### Extract provided
====

An Intel iommu domain uses 5-level page table by default. If the
iommu that the domain tries to attach supports less page levels,
the top level page tables should be skipped. Add a helper to do
this so that it could be used in other places.

Signed-off-by: Jacob Pan <[email protected]>
Reviewed-by: Eric Auger <[email protected]>
---
drivers/iommu/intel-pasid.c | 33 +++++++++++++++++++++++----------
1 file changed, 23 insertions(+), 10 deletions(-)

diff --git a/drivers/iommu/intel-pasid.c b/drivers/iommu/intel-pasid.c
index 22b30f10b396..d9cea3011b58 100644
--- a/drivers/iommu/intel-pasid.c
+++ b/drivers/iommu/intel-pasid.c
@@ -500,6 +500,25 @@ int intel_pasid_setup_first_level(struct intel_iommu *iommu,
}

/*
+ * Skip top levels of page tables for iommu which has less agaw
+ * than default. Unnecessary for PT mode.
+ */
+static inline int iommu_skip_agaw(struct dmar_domain *domain,
+ struct intel_iommu *iommu,
+ struct dma_pte **pgd)
+{
+ int agaw;
+
+ for (agaw = domain->agaw; agaw > iommu->agaw; agaw--) {
+ *pgd = phys_to_virt(dma_pte_addr(*pgd));
+ if (!dma_pte_present(*pgd))
+ return -EINVAL;
+ }
+
+ return agaw;
+}
+
+/*
* Set up the scalable mode pasid entry for second only translation type.
*/
int intel_pasid_setup_second_level(struct intel_iommu *iommu,
@@ -522,17 +541,11 @@ int intel_pasid_setup_second_level(struct intel_iommu *iommu,
return -EINVAL;
}

- /*
- * Skip top levels of page tables for iommu which has less agaw
- * than default. Unnecessary for PT mode.

====

### Stored data entries
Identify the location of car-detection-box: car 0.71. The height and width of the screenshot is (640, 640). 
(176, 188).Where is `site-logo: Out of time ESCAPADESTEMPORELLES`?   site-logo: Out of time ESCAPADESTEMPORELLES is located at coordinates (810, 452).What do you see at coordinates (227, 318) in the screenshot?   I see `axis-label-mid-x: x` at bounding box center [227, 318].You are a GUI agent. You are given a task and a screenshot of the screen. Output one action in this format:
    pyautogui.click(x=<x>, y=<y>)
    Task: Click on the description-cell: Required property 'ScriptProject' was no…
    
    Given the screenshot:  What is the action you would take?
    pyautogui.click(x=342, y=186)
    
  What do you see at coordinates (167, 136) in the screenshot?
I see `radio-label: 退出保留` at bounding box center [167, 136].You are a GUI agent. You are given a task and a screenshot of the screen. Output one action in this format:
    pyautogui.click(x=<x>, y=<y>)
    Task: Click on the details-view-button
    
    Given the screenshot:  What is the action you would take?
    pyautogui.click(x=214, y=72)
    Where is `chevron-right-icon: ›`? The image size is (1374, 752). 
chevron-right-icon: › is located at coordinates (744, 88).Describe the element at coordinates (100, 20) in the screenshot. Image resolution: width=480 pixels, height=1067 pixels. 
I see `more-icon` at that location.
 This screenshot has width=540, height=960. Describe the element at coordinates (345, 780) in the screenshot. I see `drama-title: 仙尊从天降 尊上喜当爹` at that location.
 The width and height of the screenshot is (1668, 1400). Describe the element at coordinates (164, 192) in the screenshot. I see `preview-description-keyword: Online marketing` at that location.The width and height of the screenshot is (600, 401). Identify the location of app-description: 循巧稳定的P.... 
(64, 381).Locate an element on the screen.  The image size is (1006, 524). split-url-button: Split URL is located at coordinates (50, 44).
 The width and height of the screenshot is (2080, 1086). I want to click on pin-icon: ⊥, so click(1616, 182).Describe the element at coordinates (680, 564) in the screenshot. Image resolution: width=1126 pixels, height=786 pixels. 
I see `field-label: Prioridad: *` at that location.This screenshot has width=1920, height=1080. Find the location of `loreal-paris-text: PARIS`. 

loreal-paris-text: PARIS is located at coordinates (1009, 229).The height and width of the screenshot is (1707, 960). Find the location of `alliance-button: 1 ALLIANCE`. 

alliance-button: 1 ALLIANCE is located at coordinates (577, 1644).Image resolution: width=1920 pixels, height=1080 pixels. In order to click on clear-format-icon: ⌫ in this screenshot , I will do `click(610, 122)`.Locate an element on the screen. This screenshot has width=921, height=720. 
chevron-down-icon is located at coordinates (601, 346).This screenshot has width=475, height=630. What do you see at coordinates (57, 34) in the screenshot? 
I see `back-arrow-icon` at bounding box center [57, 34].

====

### What you are asked to do
Copy out the Intel IOMMU patch in full, with no changes. These rows were drawn from a separate source.

### Solution for this exercise
An Intel iommu domain uses 5-level page table by default. If the
iommu that the domain tries to attach supports less page levels,
the top level page tables should be skipped. Add a helper to do
this so that it could be used in other places.

Signed-off-by: Jacob Pan <[email protected]>
Reviewed-by: Eric Auger <[email protected]>
---
drivers/iommu/intel-pasid.c | 33 +++++++++++++++++++++++----------
1 file changed, 23 insertions(+), 10 deletions(-)

diff --git a/drivers/iommu/intel-pasid.c b/drivers/iommu/intel-pasid.c
index 22b30f10b396..d9cea3011b58 100644
--- a/drivers/iommu/intel-pasid.c
+++ b/drivers/iommu/intel-pasid.c
@@ -500,6 +500,25 @@ int intel_pasid_setup_first_level(struct intel_iommu *iommu,
}

/*
+ * Skip top levels of page tables for iommu which has less agaw
+ * than default. Unnecessary for PT mode.
+ */
+static inline int iommu_skip_agaw(struct dmar_domain *domain,
+ struct intel_iommu *iommu,
+ struct dma_pte **pgd)
+{
+ int agaw;
+
+ for (agaw = domain->agaw; agaw > iommu->agaw; agaw--) {
+ *pgd = phys_to_virt(dma_pte_addr(*pgd));
+ if (!dma_pte_present(*pgd))
+ return -EINVAL;
+ }
+
+ return agaw;
+}
+
+/*
* Set up the scalable mode pasid entry for second only translation type.
*/
int intel_pasid_setup_second_level(struct intel_iommu *iommu,
@@ -522,17 +541,11 @@ int intel_pasid_setup_second_level(struct intel_iommu *iommu,
return -EINVAL;
}

- /*
- * Skip top levels of page tables for iommu which has less agaw
- * than default. Unnecessary for PT mode.